Ahora León / Noemí Carro / Opinión
Imagina despertar un día sin ser capaz de recordar dónde estás, o quién eres, o por qué has llegado a ese estado. Sabes, sin embargo, las cuestiones básicas de cultura general e, incluso, algunas más que básicas. Imagina que vuelves tu vista a la derecha, donde ves un libro en que se cuenta una historia en las primeras diez páginas. En ellas se hace una clasificación estricta de las demás cosas que te rodean pero, además, en la decimoprimera aparece una foto en la que te reconoces. El resto de páginas están en blanco. A la izquierda aparece otro libro que cuenta casi la misma historia desde una perspectiva un tanto diferente, como si el autor de ambos libros fuera el mismo en un estado de ánimo distinto.
Imagina cien libros más, y lo completo de tu percepción de dónde estás, quién eres y por qué has llegado a ese estado, suponiendo que creas que lo que se dice, sea verdad. Sin embargo, los cambios entre tantas formas de contar la historia han dado lugar a contradicciones insalvables, cosa ésta que ya no puedes ignorar. Decidido, toca volver a empezar, para discernir qué es verdad y qué no lo es, en ese momento y en ese lugar.
Imagina ahora que logras elegir, con bastante seguridad, qué cabe ser útil en toda esa información, y qué es imposible de demostrar. Imagina que te sonríes al pensar cuán distinta sería tu percepción si en vez de cien hubieras leído solamente dos libros. Imagina los nervios al pensar cuán distinta sería si hubieras leído doscientos.
Las humanidades, capitaneadas por la filosofía, que es madre de todas, son esos doscientos libros. ¿De qué sirve enumerar doscientas capitales si uno es infeliz? Las humanidades son herramientas de vida a la cual dan sentido. No solamente porque permiten extraer lecciones propias de las historias y pensamientos de otros, detectando los errores cometidos en otra piel y contribuyendo al conocimiento de la condición humana. Las humanidades, productos sapiens, reflejan una parte de nuestra realidad, a título individual y colectivo, cuya interpretación también depende, inevitablemente, del sujeto que lee o escribe. Nos facilitan entender por qué el otro actúa como tal, por qué aquel día te movió solo la rabia, o solo la pena, o te sentiste inmensamente feliz. Son ellas quienes exponen el significado de lo que se hace, porque permiten conocer mejor las implicaciones que las acciones humanas tienen en la vida de otros, y en la del individuo mismo. Quienes nos enseñan por qué hablamos como hablamos, qué significa lo que decimos y lo que no decimos, cómo puede uno distinguir entre un te quiero y un te amo, entre el desprecio y la compasión.

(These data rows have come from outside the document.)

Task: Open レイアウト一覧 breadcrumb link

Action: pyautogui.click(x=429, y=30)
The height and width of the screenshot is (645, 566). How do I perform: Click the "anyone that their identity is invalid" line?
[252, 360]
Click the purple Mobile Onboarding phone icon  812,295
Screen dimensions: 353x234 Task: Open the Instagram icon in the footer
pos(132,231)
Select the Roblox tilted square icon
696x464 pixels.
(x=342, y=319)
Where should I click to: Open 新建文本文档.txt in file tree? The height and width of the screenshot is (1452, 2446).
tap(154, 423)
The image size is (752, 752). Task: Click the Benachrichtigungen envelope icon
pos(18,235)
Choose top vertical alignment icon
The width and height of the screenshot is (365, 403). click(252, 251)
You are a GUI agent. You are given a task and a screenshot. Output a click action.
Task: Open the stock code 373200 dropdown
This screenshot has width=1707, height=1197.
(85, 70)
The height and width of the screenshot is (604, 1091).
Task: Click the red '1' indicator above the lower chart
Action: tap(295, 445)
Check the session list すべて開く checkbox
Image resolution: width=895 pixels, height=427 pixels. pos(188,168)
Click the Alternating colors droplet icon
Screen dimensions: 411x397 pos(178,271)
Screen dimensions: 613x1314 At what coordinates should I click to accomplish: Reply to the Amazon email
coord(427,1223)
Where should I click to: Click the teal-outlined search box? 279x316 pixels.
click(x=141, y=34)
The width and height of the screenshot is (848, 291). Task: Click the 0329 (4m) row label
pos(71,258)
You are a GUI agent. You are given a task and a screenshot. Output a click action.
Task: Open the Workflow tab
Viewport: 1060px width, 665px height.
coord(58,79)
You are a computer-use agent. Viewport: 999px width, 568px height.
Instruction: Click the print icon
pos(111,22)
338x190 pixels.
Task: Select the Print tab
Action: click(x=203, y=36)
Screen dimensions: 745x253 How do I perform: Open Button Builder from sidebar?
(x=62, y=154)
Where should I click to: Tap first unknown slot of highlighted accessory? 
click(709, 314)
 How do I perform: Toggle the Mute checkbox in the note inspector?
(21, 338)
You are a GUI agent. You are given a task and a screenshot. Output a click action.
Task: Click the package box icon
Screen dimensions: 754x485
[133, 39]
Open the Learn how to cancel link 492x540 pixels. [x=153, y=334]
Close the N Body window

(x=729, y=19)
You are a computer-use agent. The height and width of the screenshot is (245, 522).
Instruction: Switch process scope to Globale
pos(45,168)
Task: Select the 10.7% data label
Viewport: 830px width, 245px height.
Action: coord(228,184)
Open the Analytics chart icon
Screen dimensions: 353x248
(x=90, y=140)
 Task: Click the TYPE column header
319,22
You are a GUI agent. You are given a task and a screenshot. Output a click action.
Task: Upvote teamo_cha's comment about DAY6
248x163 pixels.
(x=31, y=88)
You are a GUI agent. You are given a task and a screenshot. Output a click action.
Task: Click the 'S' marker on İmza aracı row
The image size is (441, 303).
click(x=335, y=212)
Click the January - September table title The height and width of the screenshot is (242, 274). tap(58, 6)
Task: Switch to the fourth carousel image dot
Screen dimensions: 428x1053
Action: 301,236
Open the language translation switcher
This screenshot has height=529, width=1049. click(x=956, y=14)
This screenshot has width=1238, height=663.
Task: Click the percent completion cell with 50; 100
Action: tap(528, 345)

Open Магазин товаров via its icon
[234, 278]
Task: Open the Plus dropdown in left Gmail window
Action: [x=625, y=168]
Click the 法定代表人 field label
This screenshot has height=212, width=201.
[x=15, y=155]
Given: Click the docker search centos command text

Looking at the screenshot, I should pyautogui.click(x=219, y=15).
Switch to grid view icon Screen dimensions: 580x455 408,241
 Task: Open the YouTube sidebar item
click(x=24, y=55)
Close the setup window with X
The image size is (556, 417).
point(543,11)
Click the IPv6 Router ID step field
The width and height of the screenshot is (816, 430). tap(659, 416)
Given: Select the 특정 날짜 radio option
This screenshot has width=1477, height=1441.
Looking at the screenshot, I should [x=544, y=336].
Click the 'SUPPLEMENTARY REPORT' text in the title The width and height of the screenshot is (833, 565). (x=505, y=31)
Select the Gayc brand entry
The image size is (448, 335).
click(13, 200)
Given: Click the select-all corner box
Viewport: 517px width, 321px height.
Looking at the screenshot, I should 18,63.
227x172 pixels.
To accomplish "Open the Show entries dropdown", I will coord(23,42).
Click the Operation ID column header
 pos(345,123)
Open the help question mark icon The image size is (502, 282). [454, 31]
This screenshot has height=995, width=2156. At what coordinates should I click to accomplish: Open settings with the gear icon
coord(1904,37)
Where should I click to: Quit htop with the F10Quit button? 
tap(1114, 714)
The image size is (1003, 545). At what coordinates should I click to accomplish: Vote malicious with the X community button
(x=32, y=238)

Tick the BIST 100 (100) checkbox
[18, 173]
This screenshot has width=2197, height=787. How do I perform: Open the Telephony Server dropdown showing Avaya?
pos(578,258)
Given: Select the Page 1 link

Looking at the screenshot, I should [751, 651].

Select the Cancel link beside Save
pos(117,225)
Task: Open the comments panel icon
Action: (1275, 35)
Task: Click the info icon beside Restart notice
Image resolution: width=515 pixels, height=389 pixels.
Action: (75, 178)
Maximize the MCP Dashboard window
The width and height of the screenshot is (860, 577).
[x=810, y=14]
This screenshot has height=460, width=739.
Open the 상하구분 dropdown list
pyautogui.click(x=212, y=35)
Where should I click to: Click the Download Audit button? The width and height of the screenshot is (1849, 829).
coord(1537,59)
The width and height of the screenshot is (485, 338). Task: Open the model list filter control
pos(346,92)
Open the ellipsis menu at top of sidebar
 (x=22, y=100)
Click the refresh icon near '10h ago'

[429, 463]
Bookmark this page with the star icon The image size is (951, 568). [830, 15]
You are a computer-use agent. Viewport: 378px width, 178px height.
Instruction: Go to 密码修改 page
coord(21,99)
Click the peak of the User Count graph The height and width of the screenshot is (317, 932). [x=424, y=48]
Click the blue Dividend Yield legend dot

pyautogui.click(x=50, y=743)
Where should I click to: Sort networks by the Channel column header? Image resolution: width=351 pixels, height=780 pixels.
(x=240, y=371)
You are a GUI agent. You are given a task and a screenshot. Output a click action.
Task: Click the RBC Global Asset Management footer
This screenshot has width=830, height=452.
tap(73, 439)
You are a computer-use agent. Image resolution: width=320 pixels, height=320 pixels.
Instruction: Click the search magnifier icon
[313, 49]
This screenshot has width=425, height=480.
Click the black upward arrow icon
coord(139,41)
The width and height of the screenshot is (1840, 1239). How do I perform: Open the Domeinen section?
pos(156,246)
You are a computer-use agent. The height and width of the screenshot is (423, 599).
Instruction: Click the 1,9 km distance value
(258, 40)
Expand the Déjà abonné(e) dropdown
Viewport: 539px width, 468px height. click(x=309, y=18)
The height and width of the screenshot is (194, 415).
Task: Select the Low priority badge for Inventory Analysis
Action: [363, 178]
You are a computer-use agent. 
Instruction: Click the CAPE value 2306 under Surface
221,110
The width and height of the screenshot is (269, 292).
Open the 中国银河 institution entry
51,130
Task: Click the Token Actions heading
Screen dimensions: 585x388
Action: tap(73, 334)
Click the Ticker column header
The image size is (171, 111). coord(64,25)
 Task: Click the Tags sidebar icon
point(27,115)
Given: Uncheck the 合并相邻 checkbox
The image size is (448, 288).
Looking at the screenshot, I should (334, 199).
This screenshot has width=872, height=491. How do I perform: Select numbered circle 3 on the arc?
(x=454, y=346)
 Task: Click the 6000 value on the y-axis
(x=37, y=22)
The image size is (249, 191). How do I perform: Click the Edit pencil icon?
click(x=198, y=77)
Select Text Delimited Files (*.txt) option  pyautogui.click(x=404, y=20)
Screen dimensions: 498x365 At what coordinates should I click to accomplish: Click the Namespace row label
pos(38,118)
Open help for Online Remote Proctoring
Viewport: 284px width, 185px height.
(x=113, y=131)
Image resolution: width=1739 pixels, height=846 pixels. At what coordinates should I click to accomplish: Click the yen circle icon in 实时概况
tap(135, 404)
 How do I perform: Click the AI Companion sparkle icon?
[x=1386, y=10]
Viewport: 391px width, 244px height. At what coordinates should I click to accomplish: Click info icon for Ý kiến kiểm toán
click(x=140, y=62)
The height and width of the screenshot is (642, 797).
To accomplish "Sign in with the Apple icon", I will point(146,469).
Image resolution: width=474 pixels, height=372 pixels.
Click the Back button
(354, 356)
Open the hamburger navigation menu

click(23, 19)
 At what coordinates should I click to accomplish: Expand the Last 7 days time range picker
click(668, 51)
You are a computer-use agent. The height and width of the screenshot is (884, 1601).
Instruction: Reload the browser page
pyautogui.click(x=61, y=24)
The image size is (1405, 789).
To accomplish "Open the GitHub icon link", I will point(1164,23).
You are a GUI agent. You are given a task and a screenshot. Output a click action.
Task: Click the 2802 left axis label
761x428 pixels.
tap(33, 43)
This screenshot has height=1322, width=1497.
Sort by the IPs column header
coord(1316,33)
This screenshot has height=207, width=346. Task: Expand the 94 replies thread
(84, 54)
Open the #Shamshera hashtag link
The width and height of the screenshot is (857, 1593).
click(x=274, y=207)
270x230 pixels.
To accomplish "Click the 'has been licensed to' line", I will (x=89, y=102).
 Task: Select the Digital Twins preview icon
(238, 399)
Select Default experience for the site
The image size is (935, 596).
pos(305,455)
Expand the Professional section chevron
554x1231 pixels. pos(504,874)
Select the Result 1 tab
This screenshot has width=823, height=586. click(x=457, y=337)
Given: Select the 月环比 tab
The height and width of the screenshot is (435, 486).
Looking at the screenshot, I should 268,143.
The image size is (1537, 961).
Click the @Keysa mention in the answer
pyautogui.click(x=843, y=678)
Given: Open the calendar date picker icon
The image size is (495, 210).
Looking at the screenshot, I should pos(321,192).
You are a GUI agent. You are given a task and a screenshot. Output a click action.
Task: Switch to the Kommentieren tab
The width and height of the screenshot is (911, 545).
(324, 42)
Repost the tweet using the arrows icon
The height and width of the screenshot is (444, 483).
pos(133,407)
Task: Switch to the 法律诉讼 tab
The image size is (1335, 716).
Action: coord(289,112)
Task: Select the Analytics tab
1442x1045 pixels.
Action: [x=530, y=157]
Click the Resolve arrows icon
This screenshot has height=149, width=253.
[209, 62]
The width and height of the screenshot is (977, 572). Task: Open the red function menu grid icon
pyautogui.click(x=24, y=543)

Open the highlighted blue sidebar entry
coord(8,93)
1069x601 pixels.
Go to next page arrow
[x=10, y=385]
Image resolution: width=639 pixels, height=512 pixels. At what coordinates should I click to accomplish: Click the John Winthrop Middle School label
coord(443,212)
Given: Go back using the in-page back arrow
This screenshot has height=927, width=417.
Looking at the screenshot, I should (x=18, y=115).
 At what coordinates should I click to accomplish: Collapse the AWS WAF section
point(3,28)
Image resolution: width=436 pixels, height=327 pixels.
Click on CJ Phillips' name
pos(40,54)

Permiten constatar que estamos condenados a equivocarnos, y que las sentencias rara vez pueden convertirse en máximas. Dejan que intuyamos cuándo y por qué mentimos, o por qué nos queremos mentir a nosotros mismos. Nos descubren la importancia de la muerte, en un mundo en el que la vida es todo velocidad y su final es tan temido como fingida su ignorancia. Las humanidades, que para muchos autores y la que suscribe son todas una y la misma, nos acercan la experiencia que de otra manera no conoceríamos y nos garantizan hacerla un poco nuestra. Nos entregan la capacidad de discernir entre placeres y sus proyecciones en el tiempo, construyendo conceptos tan abstractos como la posibilidad de futuro.
Yo no temo que el fin de la enseñanza de la filosofía en las escuelas suponga el fin de la filosofía misma. No lo temo, porque dudo de que sea así; mientras haya reflexión sobre por qué esta raza humana a menudo inhumana hace lo que hace, la filosofía seguirá ahí, mutada si se quiere, pero filosofía. Lo que temo es que, condenados como estamos al mismo error reiterado, es decir, nuestras posibilidades de avance disminuidas antes de nacer y el tiempo en nuestra contra por la misma definición de la mortalidad, si existe mejora, su trayecto será más errático si cabe y su distancia muy, muy corta. Sin humanidades el progreso seguirá existiendo; por definición, una marcha hacia delante, pero no siempre bueno. Seremos incapaces de discernir, de reconocerlo como tal. Nos ahogaremos en depresión y ansiedad, con la complejidad que la infobesidad maquilla de simpleza, y nos veremos incapaces de resolver los asuntos más sencillos, desarraigados de una o las dos partes de nuestra esencia de animales racionales, mientras nos conmovemos caducos con la foto viral de hoy, que es cualquier día.
Porque dime, de qué sirve enumerar doscientas capitales si uno es infeliz. Y, sobre todo, si uno lo sabe, pero ignora dónde está, quién es, o por qué ha llegado a allí.